Household savings on the rise

The Reserve Bank of India’s latest annual report took note of a positive turn in the performance of the economy in terms of some key economic indicators, but much of this good news has been in the public realm.

It is the RBI view of the indicators and that is deemed important. Three important observations were that economic growth has improved and inflation is down, though not under complete control, and that banks have not passed on the cut in interest rates to customers. These have been described as areas where work is in progress. The apex bank is also concerned over the slow movement in the resolution of the problem of distressed assets of banks and wants more action on recapitalisation of banks. These issues may expectedly decide the RBI’s priorities in the near future.

But the report also made one observation which has not received much attention, and that is about the increase in the financial savings of households. These savings show a welcome change from the past five years. The report says that the financial savings rate increased from 7.3 per cent of the national income in 2013-14 to 7.5 per cent in 2014-15. At the same time, there is also a shift in the composition of household savings away from real estate and gold. This is a promising trend and may have been caused by the fall in inflation in the past one year.

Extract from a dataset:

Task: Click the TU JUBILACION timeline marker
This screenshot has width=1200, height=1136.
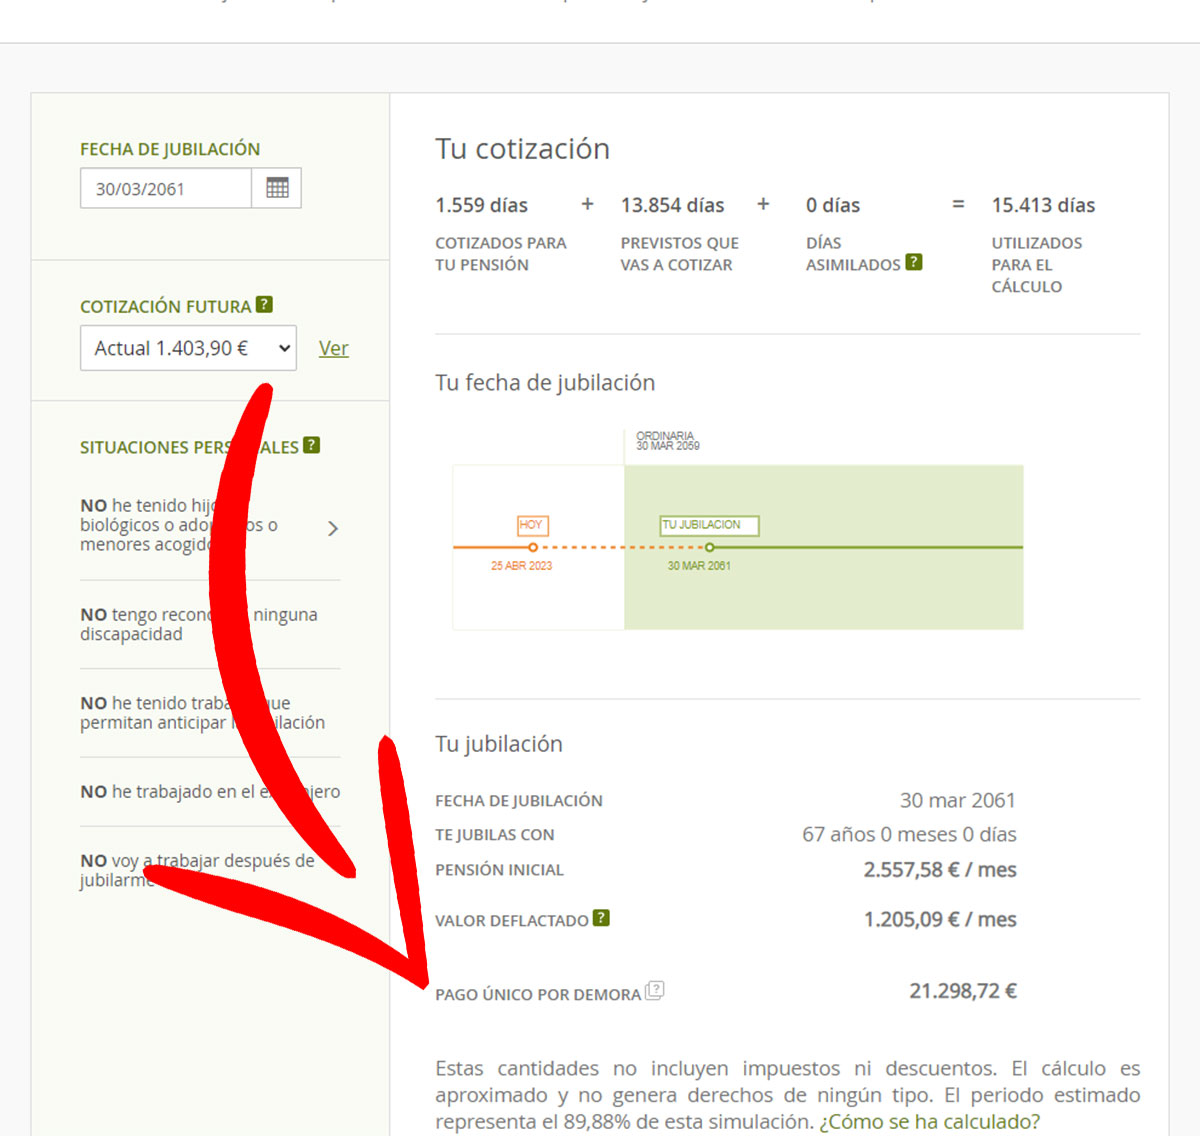Action: click(x=709, y=525)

When inflation is strong, real estate and gold are used to hedge it. Both may have become less attractive with inflation declining from double digit levels to about 5-6 per cent. The turn away from these investment avenues is good for the economy as they are largely unproductive. Investment in gold is especially counter-productive as it requires imports, which exert negative pressure on the current accounts deficit situation.

The nature of financial savings is also worth noting. Bank deposits showed only a modest growth and the major gain was in investment in securities and the stock market. The period also coincided with the good performance of the stock market. Investment of individuals in the stock market through direct purchase of shares and mutual funds has shown a remarkable increase. A large number of new investors were also attracted to the stock market. It is too early to say if this marks a change in the investment habits of individuals and families. It may be a good augury because such savings can give a boost to the economy. But it also calls for greater regulatory checks and supervision of the stock market.